As the environmentally-conscious push to reduce air travel gains traction, some artists are forgoing it altogether which can drastically alter how they work. We attempt to weigh the social, creative and environmental costs against each other to find a middle ground.
Can Creatives Do With Less Travel and Still Help the Planet?
As the environmentally-conscious push to reduce air travel gains traction, some artists are forgoing it altogether, which can drastically alter how they work. We attempt to weigh the social, creative and environmental costs against each other to find a middle ground.
The Choreographer’s Not Coming
In a piece in the New York Times, Roslyn Sulcas highlighted the story of French dancer and choreographer Jérôme Bel who changed the entire scope of his career after realizing that despite other lifestyle changes such as eating organic or reducing heating, air travel was the largest footprint — for him and his full-time assistants flying across the world to stage shows. So he gave it up and had his team avoid it as well.
With projects underway already, including a US tour with French dancer Elizabeth Schwartz, they had to find a to avoid flying the performer there. Schwartz proposed New York-based Catherine Gallant instead. And so began choreography and rehearsal via Skype: suffice it to say, their efforts were hampered by a limited camera view, poor Wi-Fi and mic problems.
“It’s not the same as being in a room together, especially generationally, for someone like me,” said Ms. Gallant, 63. “But I realize that this opportunity exists for me because of what Jérôme decided.”
It’s Not A One-Off
Bel’s example is one where an artist forgoes air travel, even when the nature of his work is highly contingent on being in the same room with the artists he’s guiding. And yet, he isn’t alone. British theater director Katie Mitchell refuses to travel by plane as well.Belgian choreographer Anne-Teresa de Keersmaeker and her dance company Rosas recently decided to travel only by train in Europe, increasing travel costs and time. Bel has followed suit, convincing theater directors and presenters to allow train trips for upcoming tours under the reasoning that they’re justified by visits to multiple cities on the way.
Conscience or Culture?
While there is mounting popularity (or flight shame) to change the way we travel for the sake of the planet, it’s also hard to ignore how much humanity has benefited immensely from the ability to traverse large distances. Aside from maintaining close ties to family and friends spread across the world, air travel has enabled us to make new connections and experience new ideas that are instrumental to our creativity. It’s hard to suddenly cancel that dynamic overnight.

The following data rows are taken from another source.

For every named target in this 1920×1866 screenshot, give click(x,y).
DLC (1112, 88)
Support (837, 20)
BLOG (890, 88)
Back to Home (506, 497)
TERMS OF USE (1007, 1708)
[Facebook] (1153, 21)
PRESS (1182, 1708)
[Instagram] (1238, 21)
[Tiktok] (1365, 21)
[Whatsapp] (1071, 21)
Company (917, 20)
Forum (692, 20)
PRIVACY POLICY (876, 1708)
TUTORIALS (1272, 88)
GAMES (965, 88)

In a Vox article highlighting the movement to dissuade people from flying, Umair Irfan sums up the conundrum we’re currently facing perfectly: “Compared to other personal concessions for the sake of the environment, reducing air travel has a disproportionately high social cost. Give up meat and you eat from a different menu. Give up flying and you may never see some members of your family again.”
So, what can we do?
For artists and creatives, we are unlikely to stop flying anytime soon and it’s by no means a call to end a convenience we enjoy simply because someone tells us to. But instead, we can see it as an opportunity to also rethink how we derive the benefits we seek or reduce the costs we want to avoid — all at the same time.
For starters, short-haul flights leave a much larger footprint relative to their flight time with over 25% of a plane’s fuel used in taking off. Then there are the diminishing returns on convenience when we factor in all the extra non-flight time we forget to attach to these flights. Finally, it has to be said we don’t have to necessarily jet off to exotic faraway locales to derive the creative benefits of travel, just that we need to find ways to break up the monotony that leaves us wanting for inspiration.
In the digital age, we’ve found the creative class to be highly adaptable — so long as we have a passport, money, a laptop, and ideally decent internet — we can travel and work under many different circumstances, even if that’s on a bus, boat or train.
Forcing the Future of Work Through Environmentalism
This “future of…” is an interesting topic that we’d all like to have an understanding of. It’s clear that physical interactions are in themselves a precursor to a certain type of work culture. But with the idea of these interactions moving online, we’re now left to rethink how we build a strong decentralized work culture.
There are many nuances that are simply unaccounted for when we’re face-to-face, where subtle moments in the interaction help diffuse the situation. Slack, Zoom, and various communication tools bridge the gap. But in light of these changing scenes, the question becomes: what’s the closest we can come to replicating these experiences without the element of physicality?